Graphic Novels, Comics and Human Rights
A new blog post from the Fiction and Human Rights Network
The Fiction and Human Rights Network Blog
Posted by: Dominic Davies, 7th March 2016
Graphic Novels, Comics and Human Rights
Comics, comix, graphic literature; a genre that, though originating in the U.S. in the 1930s and perhaps still more often than not associated with the superheroes of Marvel and D.C., has witnessed a surge in formal innovations in recent years that have expanded its boundaries and played, quite literally, with its borders.
Early comics tended to stick to basic grids and square or rectangular panels, a rigid framework that has been bent and transgressed in creative and exciting ways by numerous authors and artists in the last few decades. Innovative authors such as Alan Moore and Art Spiegelman departed from these short, simple panel sequences to create increasingly labyrinthine and complex compilations of images, woven into novel-length narratives and non-fictional reportage.
This increasing versatility has resulted in an explosion in the production of graphic literature and given rise to its application to all sorts of genres and topics across the globe. If in their more recent incarnations comics have come to be known as graphic novels, it is worth considering that this renaming might in fact serve to legitimise, if not sanitise, the study and consumption of what was once dismissed as a “low” and subversive cultural medium by academics and middle class readerships. Nevertheless, this co-option is surely still symptomatic of the increasing virility, potency and adaptability of a form that can tell us something about life in the twenty-first century. Undoubtedly, then, we are entering the era of the comic.
Of particular interest for the TORCH Network, “Fiction and Human Rights”, is undoubtedly the groundbreaking work of comics artist Joe Sacco which, in the 1990s and early 2000s, documented atrocities, testimonies and histories in conflict zones from Gaza to Sarajevo, and that has since pioneered a whole new genre that in the last decade has come to be known as “comics journalism”. Comics more broadly have almost always been historically associated with traditions of political satire and subversive activism, and have often been an “underground” artistic practice, written, drawn and published by networks of anti-establishment artists and consumed by radical readerships.
This tradition of holding power to account has made them a fertile form for critiquing human rights abuses the world over. Indeed, since Sacco, and facilitated by the coterminous rise of the internet that reduces printing and publishing costs for aspiring artists, comics are now being used to document, analyse and protest against some of the greatest human rights crises of the twenty-first century.
Consider the example of the PositiveNegatives Project, which combines in-depth ethnographic research with illustration and photography to produce individual, humanised stories that educate readers about the realities of all kinds of conflicts and traumatic experience.
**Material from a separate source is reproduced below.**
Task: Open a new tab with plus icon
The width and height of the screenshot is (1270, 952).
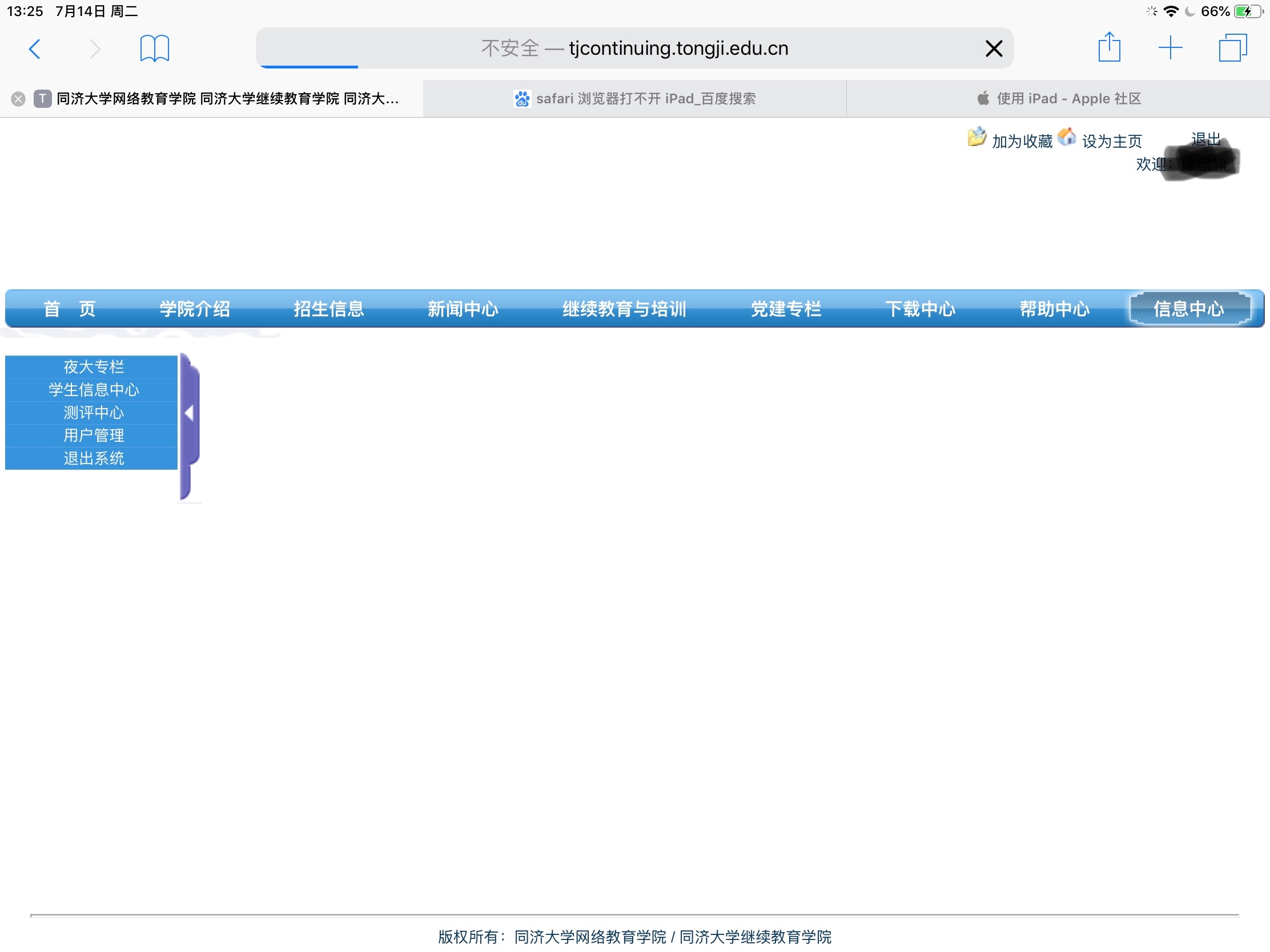Action: pyautogui.click(x=1169, y=47)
Most recently, they have addressed the plight of Syrians leaving war-torn cities to seek refuge in Europe.
Reproduced in The Guardian and Aftenposten newspapers and exhibited at the Nobel Peace Centre in Oslo at the end of 2015, these comics used the cross-national potential of the form—it is, after all, primarily comprised of icons, images and only short pieces of English text, and is decipherable to a wide readership—to generate empathy through education in its various readerships. The “interactive” version of these comics facilitate a much-needed empathetic solidarity between the Syrian refugee and readers in host populations in Europe that allows them to recognise both their humanity and their rights.
Elsewhere, the self-labelled “graphic non-fictionalist”, Erik Thurman, has used the online comics form to raise awareness about topics as various as the human rights abuses perpetrated against migrant workers in Qatar building the stadiums for the 2022 Fifa World Cup and the government censorship and oppression of protest movements in Hong Kong.
Meanwhile, Josh Neufeld has produced a long-form documentary comic entitled A.D.: New Orleans, After the Deluge, which visualises the traumatic experiences of victims of Hurricane Katrina back in 2005, and Jess Rufflinson has contributed a series of panels to online comic forum The Nib called Voices From Nepal, which highlight the ramifications of the recent earthquakes in Nepal for its inhabitants in their own words. These comic artists borrow Sacco’s journalistic technique by quoting these victims directly in order to document the slower forms of violence that take place after a disaster has disappeared from the headlines of mainstream media.
Whether there is a specifically historic-formal connection between the comics form and issues of human rights, akin to that identified by Joe Slaughter between Enlightenment Human Rights discourse and the bildungsroman narrative, is yet to be seen. If there is a connection of this kind, however, then it is, I would argue, surely a positive one.
These comics, which address issues from all over the globe, do not propagate Western-centric notions of human rights or perpetuate problematic and hypocritical engagements with these philosophies. Instead, they draw on comics’ radical roots and politically subversive traditions to raise awareness about human rights abuses through their powerfully visual, and thus widely accessible, formal strategies.
Dominic Davies is a British Academy Postdoctoral Research Fellow at the Faculty of English.